Ron, Very cool place to be. I never realized that Taz was an island until I googled it for your location. Post a pic of your garden area in your workshop pics (of which you have none currently).

The bees are doing great and growing fast. I just saw them fight off a wasp tonight. One of my bees was on his back the second he lit at the entrance, got a good sting and bite and sent him over the edge. He was floundering on the ground when he met the business end of my walking stick.


----------



## ronniebo (Feb 7, 2011)

CueballRosendaul said:


> *Bees are doing great*
> 
> I met a guy at the local farmers market who's been keeping bees for 20 years and he happily agreed to come over and do a hive inspection with me to make sure everything is going right with the bees. He gave me some good pointers and said my bees are in great shape and ready to explode with new population. We added another deep body hive box and a feeder box on top. They're eating up 2-3 cups of sugar syrup per day right now, and when the new brood starts to hatch, they'll be eating a quart a day.
> 
> I need to get busy making a couple more boxes. I also need to adjust my telescoping cover lid because it fits a little too tight. If I can't sand it down to fit better, I may cut a notch in it to make it easier to pry off.


Morning Matt,
I`m pleased you checked out our abode.
I`m having some difficulty loading fotos onto Lumberjocks because I`m a computer CRETIN.
Have you an email addre4ss that I can send stuff to.
Sunny Cheers
Ron B(ee)


----------



## CueballRosendaul (Jul 16, 2012)

CueballRosendaul said:


> *Bees are doing great*
> 
> I met a guy at the local farmers market who's been keeping bees for 20 years and he happily agreed to come over and do a hive inspection with me to make sure everything is going right with the bees. He gave me some good pointers and said my bees are in great shape and ready to explode with new population. We added another deep body hive box and a feeder box on top. They're eating up 2-3 cups of sugar syrup per day right now, and when the new brood starts to hatch, they'll be eating a quart a day.
> 
> I need to get busy making a couple more boxes. I also need to adjust my telescoping cover lid because it fits a little too tight. If I can't sand it down to fit better, I may cut a notch in it to make it easier to pry off.

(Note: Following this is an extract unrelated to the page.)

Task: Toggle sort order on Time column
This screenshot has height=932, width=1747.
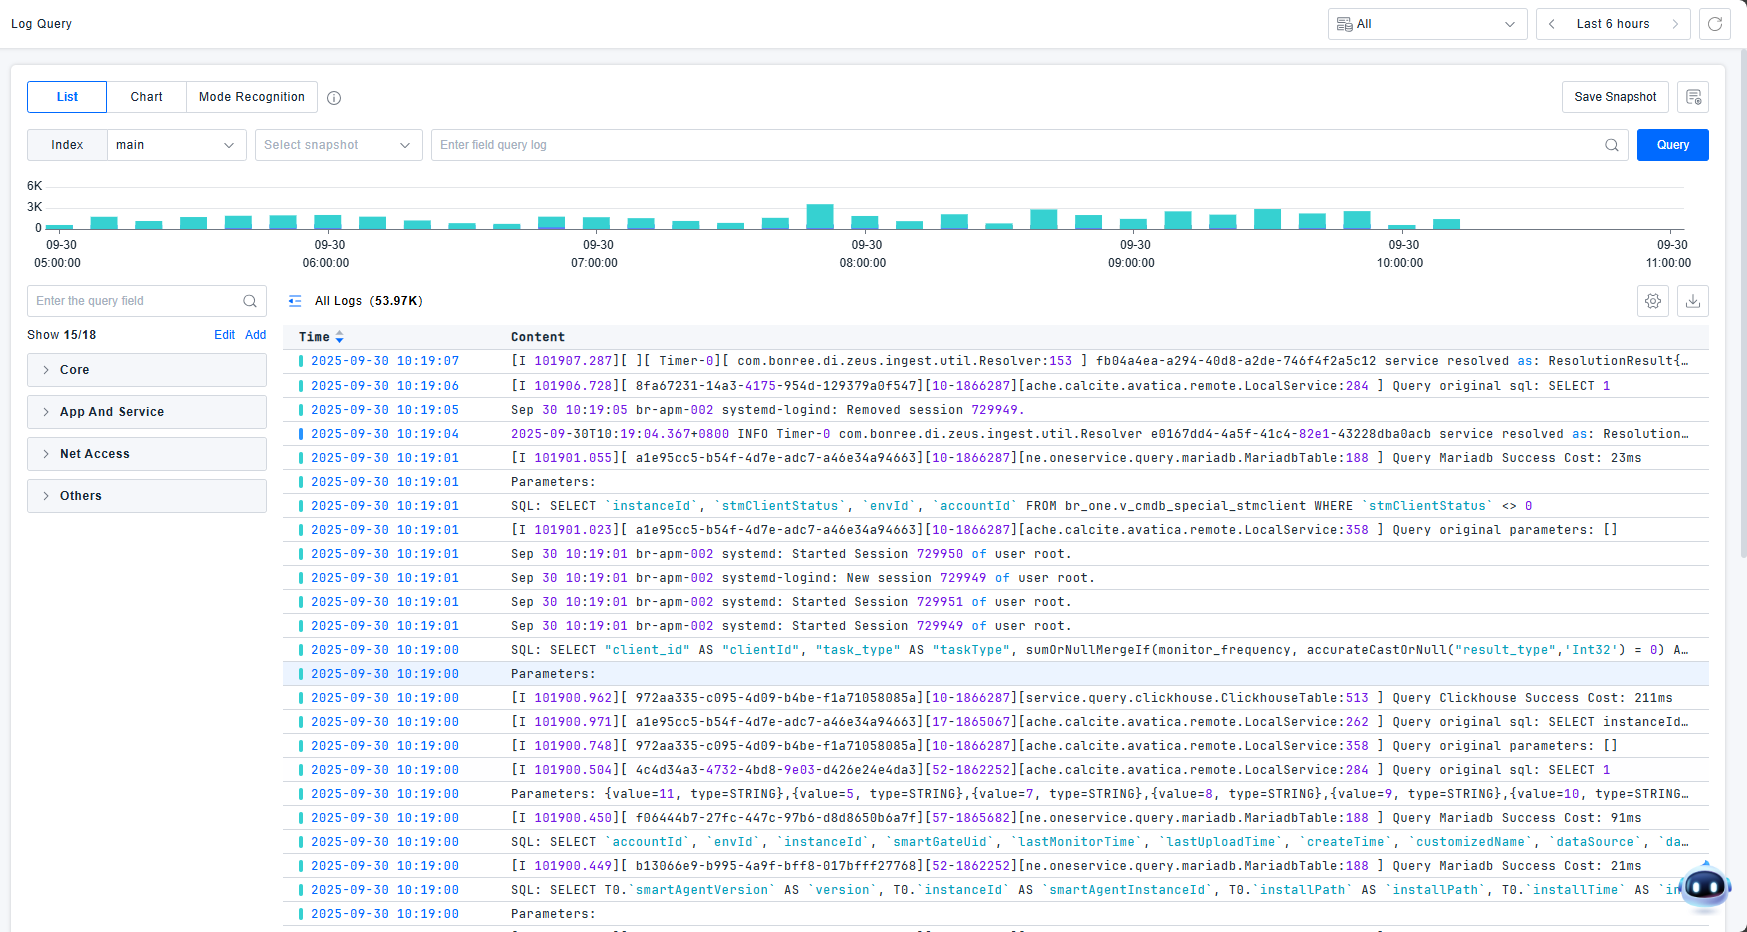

Ron, best email address for me is [email protected]

Look forward to hearing from you.


----------



## CueballRosendaul (Jul 16, 2012)

*Notes on Feeding*

In case someone is following here, but not on the comments section: Another LJ from Australia made the following comment about feeding. My reply is below:

Matt,
Great to see someone else into bees.
BUT--why are you feeding the bees so much at the beginning of spring?


> ?
> Why not just get them into foraging for themselves and the honey will taste even sweeter


I got caught up in too many other bits `n pieces this autumn and so have left all the honey on for the winter, and that was even after buying a motorised radial 6 frame reversable extractor for $1000.00 during summer.
I`m sure they won`t mind.
Ron in Hobart Tasmania

My Reply:
Feeding for a new colony in our region is absolutely necessary. I started this colony from a five frame nuc just a few weeks ago and they're very weak and have little to no food stores. Feeding sugar syrup encourages them to draw comb which the queen will lay more eggs in to build the colony faster. In addition to encouraging them to build faster, the close food supply also saves them thousands of miles of flying and ensures that they can make it through a rainy cold spell. We just had four days of rain and temps in the 50's. If I hadn't been feeding them, they may have had a starvation problem. The hive top feeder even allows them to feed at night and when it's raining, when they can't go out and forage. Even after the colony gets built up and starts storing honey for the winter, they won't be able to make enough for me to harvest this year. The goal is to build the colony now, survive the winter, if population allows then I'll split them in the spring into another one or two colonies, and THEN harvest honey next year.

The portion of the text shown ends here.